Extrait du texte:
+---+

La guerre en Ukraine menée par Poutine va être le troisième temps de cette étrange campagne.
La dynamique et des ralliements de transfuges de la Droite et du RN vers Eric Zemmour vont le conforter et l’enclaver définitivement dans son approche identitaire et civilisationnelle. Cette dernière ne résistera pas aux justifications de Poutine dans la guerre contre l’Ukraine et à sa critique de l’Occident considéré comme décadent. Eric Zemmour devra alors ramer que le vrai danger civilisationnel venait du Sud, rendant son propos moins appropriable encore pour un large public. Cette position inconfortable le conduira à un déni et retard de réaction appropriée à la guerre menée par Vladimir Poutine, et même à refuser l’accueil des réfugiés ukrainiens.
Parallèlement, les inquiétudes sur le pouvoir d’achat générées par cette guerre et les sanctions économiques contre la Russie vont nettement devenir la priorité immédiate des Français – devant la protection sociale et la sécurité – alors qu’elle n’était qu’en troisième position en 2012 et 2017. Cela va permettre à Marine Le Pen de renforcer son emprise sur les classes populaires et moyennes inférieures avec la souplesse, par rapport à Zemmour, que lui permet le diagnostic de la résolution des problèmes de la France par le retour de la politique et souveraineté nationale. La guerre et la présidence française de l’Union européenne vont permettre au Président-candidat Emmanuel Macron de déployer sa stature internationale, et sa capacité à se mettre en mouvement dans les crises que semble convoquer la nouvelle période.
La campagne est jugée inintéressante par plus de trois Français sur quatre. Une majorité d’électeurs estime que Marine Le Pen, puis Jean-Luc Mélenchon et Eric Zemmour l’ont bien menée ; un Français sur cinq seulement émet ce même jugement à l’égard du Président candidat Emmanuel Macron, qui pâtira de son refus de débattre avec les autres présidentiables.

+---+

Données sources:
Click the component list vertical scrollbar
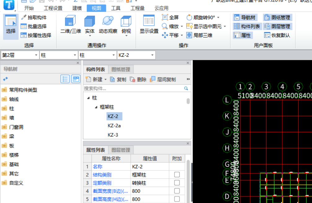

+---+

Exercices à traiter:
a – Réponds aux questions suivantes d'après l'extrait sur la campagne présidentielle :
(i) Quelle part des Français juge la campagne inintéressante ?
(ii) À quel rang le pouvoir d'achat figurait-il parmi les priorités des Français en 2012 et 2017 ?
(iii) D'où Eric Zemmour devra-t-il affirmer que venait le vrai danger civilisationnel ?
b – Dans l'extrait sur la campagne présidentielle, récris le passage allant de « La dynamique et » jusqu'à « des réfugiés ukrainiens. » en remplaçant « décadent » par « déclinant ».
c – Prolonge l'extrait sur la campagne présidentielle à la suite de sa dernière phrase.
Les données ci-dessus n'ont aucun rapport avec l'extrait.

Réponses par ordre:
a –
(i) Plus de trois Français sur quatre.
(ii) En troisième position.
(iii) Du Sud.

b –
La dynamique et des ralliements de transfuges de la Droite et du RN vers Eric Zemmour vont le conforter et l’enclaver définitivement dans son approche identitaire et civilisationnelle. Cette dernière ne résistera pas aux justifications de Poutine dans la guerre contre l’Ukraine et à sa critique de l’Occident considéré comme déclinant. Eric Zemmour devra alors ramer que le vrai danger civilisationnel venait du Sud, rendant son propos moins appropriable encore pour un large public. Cette position inconfortable le conduira à un déni et retard de réaction appropriée à la guerre menée par Vladimir Poutine, et même à refuser l’accueil des réfugiés ukrainiens.

c –
Alors que les deux tiers des électeurs d’Emmanuel Macron, de Marine Le Pen et d’Eric Zemmour avaient fait leur choix depuis plusieurs mois, Jean-Luc Mélenchon a convaincu la moitié de son électorat dans les toutes dernières semaines.
Cette faible prise du pays sur le déroulement de la présidentielle, marquée par les inquiétudes, a généré d’une part une prévalence plus forte des grands médias comme support de décision de vote, hormis Internet pour les électorats Jadot et Mélenchon, et un fort effet de vote utile pénalisant les candidats à faible dimension présidentiable. Ce vote utile qui a bénéficié à Emmanuel Macron, Jean-Luc Mélenchon et Marine Le Pen, a entraîné la quasi disparition, au plan national, des partis de gouvernement PS et LR et a confirmé la faiblesse de l’écologie politique, nonobstant la réalité et la perception du péril que représentent le réchauffement climatique et l’extinction de la biodiversité.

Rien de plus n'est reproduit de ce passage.